Page
+ + + + + + +

Source code for mlens.ensemble.super_learner

"""ML-ENSEMBLE

:author: Sebastian Flennerhag
:copyright: 2017-2018
:licence: MIT

Super Learner class. Fully integrable with Scikit-learn.
"""

from __future__ import division

from .base import BaseEnsemble
from ..index import FoldIndex, FullIndex


[docs]class SuperLearner(BaseEnsemble):

    r"""Super Learner class.

    The Super Learner (also known as the Stacking Ensemble)is an
    supervised ensemble algorithm that uses K-fold estimation to map a
    training set :math:`(X, y)` into a prediction set :math:`(Z, y)`,
    where the predictions
    in :math:`Z` are constructed using K-Fold splits of :math:`X` to ensure
    :math:`Z` reflects test errors, and that applies a user-specified meta
    learner to predict :math:`y` from :math:`Z`. The algorithm in sudo code
    follows:

        #. Specify a library :math:`L` of base learners

        #. Fit all base learners on :math:`X` and store the fitted estimators.

        #. Split :math:`X` into :math:`K` folds, fit every learner in
           :math:`L` on the training set and predict test set. Repeat until
           all folds have been predicted.

        #. Construct a matrix :math:`Z` by stacking the predictions per fold.

        #. Fit the meta learner on :math:`Z` and store the learner

    The ensemble can be used for prediction by mapping a new test set :math:`T`
    into a prediction set :math:`Z'` using the learners fitted in (2),
    and then mapping :math:`Z'` to :math:`y'` using the fitted meta learner
    from (5).

    The Super Learner does asymptotically as well as (up to a constant) an
    Oracle selector. For the theory behind the Super Learner, see
    [#]_ and [#]_ as well as references therein.

    Stacking K-fold predictions to cover an entire training set is a time
    consuming method and can be prohibitively costly for large datasets.
    With large data, other ensembles that fits an ensemble on subsets
    can achieve similar performance at a fraction of the training time.
    However, when data is noisy or of high variance,
    the :class:`SuperLearner` ensure all information is
    used during fitting.

    References
    ----------
    .. [#] van der Laan, Mark J.; Polley, Eric C.; and Hubbard, Alan E.,
       "Super Learner" (July 2007). U.C. Berkeley Division of Biostatistics
       Working Paper Series. Working Paper 222.
       http://biostats.bepress.com/ucbbiostat/paper222

    .. [#] Polley, Eric C. and van der Laan, Mark J.,
       "Super Learner In Prediction" (May 2010). U.C. Berkeley Division of
       Biostatistics Working Paper Series. Working Paper 266.
       http://biostats.bepress.com/ucbbiostat/paper266

    Notes
    -----
    This implementation uses the agnostic meta learner approach, where the
    user supplies the meta learner to be used. For the original Super Learner
    algorithm (i.e. learn the best linear combination of the base learners),
    the user can specify a linear regression as the meta learner.

    See Also
    --------
    :class:`BlendEnsemble`, :class:`Subsemble`


    .. note :: All parameters can be overriden in the :attr:`add` method unless
        otherwise specified. Notably, the ``backend`` and ``n_jobs`` cannot
        be altered in the :attr:`add` method.

    Parameters
    ----------
    folds : int (default = 2)

+ + + + + + +

[Stored data entries]
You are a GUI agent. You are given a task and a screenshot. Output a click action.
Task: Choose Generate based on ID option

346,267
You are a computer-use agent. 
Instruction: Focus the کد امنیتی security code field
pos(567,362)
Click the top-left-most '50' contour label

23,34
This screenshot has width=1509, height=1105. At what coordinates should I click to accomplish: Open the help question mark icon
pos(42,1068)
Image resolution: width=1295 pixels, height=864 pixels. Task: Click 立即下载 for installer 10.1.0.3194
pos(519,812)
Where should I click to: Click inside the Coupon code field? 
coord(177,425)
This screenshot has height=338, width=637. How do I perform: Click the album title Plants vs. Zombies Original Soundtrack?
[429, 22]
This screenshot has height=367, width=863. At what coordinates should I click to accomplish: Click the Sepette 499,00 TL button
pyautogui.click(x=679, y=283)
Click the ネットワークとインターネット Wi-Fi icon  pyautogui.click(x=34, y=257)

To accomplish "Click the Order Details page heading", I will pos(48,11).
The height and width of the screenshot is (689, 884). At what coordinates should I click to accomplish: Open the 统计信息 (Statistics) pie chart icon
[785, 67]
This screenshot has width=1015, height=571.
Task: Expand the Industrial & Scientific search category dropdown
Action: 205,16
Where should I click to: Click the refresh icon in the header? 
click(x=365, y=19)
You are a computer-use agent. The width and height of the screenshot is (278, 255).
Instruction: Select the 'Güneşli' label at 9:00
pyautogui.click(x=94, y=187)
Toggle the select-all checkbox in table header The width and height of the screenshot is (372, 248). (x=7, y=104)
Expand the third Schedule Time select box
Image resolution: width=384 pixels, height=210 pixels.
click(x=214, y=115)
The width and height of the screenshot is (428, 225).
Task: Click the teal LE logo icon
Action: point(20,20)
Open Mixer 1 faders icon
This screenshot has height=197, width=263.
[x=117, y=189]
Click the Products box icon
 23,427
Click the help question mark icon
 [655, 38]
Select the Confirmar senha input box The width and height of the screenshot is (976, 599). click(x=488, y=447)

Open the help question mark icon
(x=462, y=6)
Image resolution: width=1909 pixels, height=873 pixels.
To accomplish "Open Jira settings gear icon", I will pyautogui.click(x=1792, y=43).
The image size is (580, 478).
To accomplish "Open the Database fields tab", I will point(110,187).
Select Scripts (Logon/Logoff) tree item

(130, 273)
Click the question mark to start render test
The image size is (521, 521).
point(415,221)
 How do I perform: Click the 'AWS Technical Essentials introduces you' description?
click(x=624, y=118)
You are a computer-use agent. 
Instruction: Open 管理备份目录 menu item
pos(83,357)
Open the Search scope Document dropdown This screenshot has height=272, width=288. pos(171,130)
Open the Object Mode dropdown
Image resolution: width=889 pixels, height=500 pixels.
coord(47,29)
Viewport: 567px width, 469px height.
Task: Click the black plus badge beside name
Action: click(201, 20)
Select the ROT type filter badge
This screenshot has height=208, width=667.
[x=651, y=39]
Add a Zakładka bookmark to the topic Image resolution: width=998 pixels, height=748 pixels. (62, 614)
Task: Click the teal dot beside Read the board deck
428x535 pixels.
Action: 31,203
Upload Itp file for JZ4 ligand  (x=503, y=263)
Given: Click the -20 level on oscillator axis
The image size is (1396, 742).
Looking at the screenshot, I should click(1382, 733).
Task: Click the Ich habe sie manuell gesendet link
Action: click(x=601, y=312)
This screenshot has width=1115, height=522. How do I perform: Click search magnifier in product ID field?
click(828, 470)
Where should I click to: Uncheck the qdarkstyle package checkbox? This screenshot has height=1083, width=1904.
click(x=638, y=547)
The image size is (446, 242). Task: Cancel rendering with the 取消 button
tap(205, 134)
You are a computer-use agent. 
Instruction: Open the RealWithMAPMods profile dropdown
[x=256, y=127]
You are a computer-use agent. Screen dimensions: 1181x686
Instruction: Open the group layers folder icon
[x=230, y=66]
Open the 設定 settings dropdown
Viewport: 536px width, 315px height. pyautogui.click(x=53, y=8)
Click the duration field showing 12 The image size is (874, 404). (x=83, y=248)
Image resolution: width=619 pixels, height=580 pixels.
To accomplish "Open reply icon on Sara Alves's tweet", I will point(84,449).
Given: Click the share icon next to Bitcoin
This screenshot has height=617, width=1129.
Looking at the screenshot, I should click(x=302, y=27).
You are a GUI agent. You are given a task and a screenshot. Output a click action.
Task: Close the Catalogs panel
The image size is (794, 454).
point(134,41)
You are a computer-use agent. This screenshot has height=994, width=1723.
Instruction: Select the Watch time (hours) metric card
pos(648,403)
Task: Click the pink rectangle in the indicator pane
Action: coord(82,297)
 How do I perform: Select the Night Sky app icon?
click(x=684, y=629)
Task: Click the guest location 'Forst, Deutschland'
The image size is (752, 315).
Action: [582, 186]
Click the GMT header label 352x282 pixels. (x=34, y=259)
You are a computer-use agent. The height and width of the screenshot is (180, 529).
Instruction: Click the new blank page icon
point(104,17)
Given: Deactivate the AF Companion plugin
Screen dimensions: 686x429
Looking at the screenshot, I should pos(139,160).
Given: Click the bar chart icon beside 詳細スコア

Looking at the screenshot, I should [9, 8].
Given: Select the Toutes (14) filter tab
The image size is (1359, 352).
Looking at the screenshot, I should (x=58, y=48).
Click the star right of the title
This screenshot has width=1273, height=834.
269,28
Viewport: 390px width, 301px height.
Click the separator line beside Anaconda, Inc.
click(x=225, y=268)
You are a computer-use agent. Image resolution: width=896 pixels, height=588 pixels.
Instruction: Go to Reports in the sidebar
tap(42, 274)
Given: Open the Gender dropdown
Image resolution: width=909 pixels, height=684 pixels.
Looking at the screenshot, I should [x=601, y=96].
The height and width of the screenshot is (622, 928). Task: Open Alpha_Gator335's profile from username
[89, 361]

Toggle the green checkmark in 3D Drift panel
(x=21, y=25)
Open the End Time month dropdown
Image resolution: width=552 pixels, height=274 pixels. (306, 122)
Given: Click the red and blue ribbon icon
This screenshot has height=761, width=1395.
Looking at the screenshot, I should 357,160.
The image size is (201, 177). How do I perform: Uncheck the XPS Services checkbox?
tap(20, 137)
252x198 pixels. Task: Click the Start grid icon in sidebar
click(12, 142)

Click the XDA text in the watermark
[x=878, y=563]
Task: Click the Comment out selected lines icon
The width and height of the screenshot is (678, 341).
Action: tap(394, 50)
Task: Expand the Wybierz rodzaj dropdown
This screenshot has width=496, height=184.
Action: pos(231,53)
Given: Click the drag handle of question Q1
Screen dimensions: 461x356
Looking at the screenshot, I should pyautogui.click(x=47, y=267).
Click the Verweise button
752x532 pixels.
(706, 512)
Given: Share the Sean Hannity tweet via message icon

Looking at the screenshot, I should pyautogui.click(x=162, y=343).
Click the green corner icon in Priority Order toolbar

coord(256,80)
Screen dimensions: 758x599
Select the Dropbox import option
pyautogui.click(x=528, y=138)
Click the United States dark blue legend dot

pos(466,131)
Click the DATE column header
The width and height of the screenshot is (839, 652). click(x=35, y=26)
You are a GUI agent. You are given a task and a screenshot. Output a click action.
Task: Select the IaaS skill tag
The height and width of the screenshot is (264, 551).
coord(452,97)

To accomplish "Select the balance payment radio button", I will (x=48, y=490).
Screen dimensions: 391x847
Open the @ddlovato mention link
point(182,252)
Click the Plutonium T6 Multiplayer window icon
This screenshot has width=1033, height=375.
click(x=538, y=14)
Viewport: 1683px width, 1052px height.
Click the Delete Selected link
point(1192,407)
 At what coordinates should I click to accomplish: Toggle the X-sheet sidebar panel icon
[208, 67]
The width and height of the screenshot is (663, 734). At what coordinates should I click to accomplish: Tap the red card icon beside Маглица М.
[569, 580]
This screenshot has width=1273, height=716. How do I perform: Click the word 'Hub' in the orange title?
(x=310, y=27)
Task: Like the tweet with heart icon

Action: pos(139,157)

+ + + + + + +

Write the next part of the Super Learner source code, starting right after its final line. The stored material has no role here.

Answer to this problem
        number of folds to use during fitting. Note: this parameter can be
        specified on a layer-specific basis in the :attr:`add` method.

    shuffle : bool (default = False)
        whether to shuffle data before before processing each layer. This
        parameter can be overridden in the :attr:`add` method if different test
        sizes is desired for each layer.

    random_state : int (default = None)
        random seed for shuffling inputs. Note that the seed here is used to
        generate a unique seed for each layer. Can be overridden in the
        :attr:`add` method.

    scorer : object (default = None)
        scoring function. If a function is provided, base estimators will be
        scored on the training set assembled for fitting the meta estimator.
        Since those predictions are out-of-sample, the scores represent valid
        test scores. The scorer should be a function that accepts an array of
        true values and an array of predictions: ``score = f(y_true, y_pred)``.

    raise_on_exception : bool (default = True)
        whether to issue warnings on soft exceptions or raise error.
        Examples include lack of layers, bad inputs, and failed fit of an
        estimator in a layer. If set to ``False``, warnings are issued instead
        but estimation continues unless exception is fatal. Note that this
        can result in unexpected behavior unless the exception is anticipated.

    verbose : int or bool (default = False)
        level of verbosity.

            * ``verbose = 0`` silent (same as ``verbose = False``)

            * ``verbose = 1`` messages at start and finish (same as
              ``verbose = True``)

            * ``verbose = 2`` messages for each layer

        If ``verbose >= 50`` prints to ``sys.stdout``, else ``sys.stderr``.
        For verbosity in the layers themselves, use ``fit_params``.

    n_jobs : int (default = -1)
        Degree of parallel processing. Set to -1 for maximum parallelism and
        1 for sequential processing. Cannot be overriden in the :attr:`add` method.

    backend : str or object (default = 'threading')
        backend infrastructure to use during call to
        :class:`mlens.externals.joblib.Parallel`. See Joblib for further
        documentation. To set global backend, set ``mlens.config._BACKEND``.
        Cannot be overriden in the :attr:`add` method.

    model_selection: bool (default=False)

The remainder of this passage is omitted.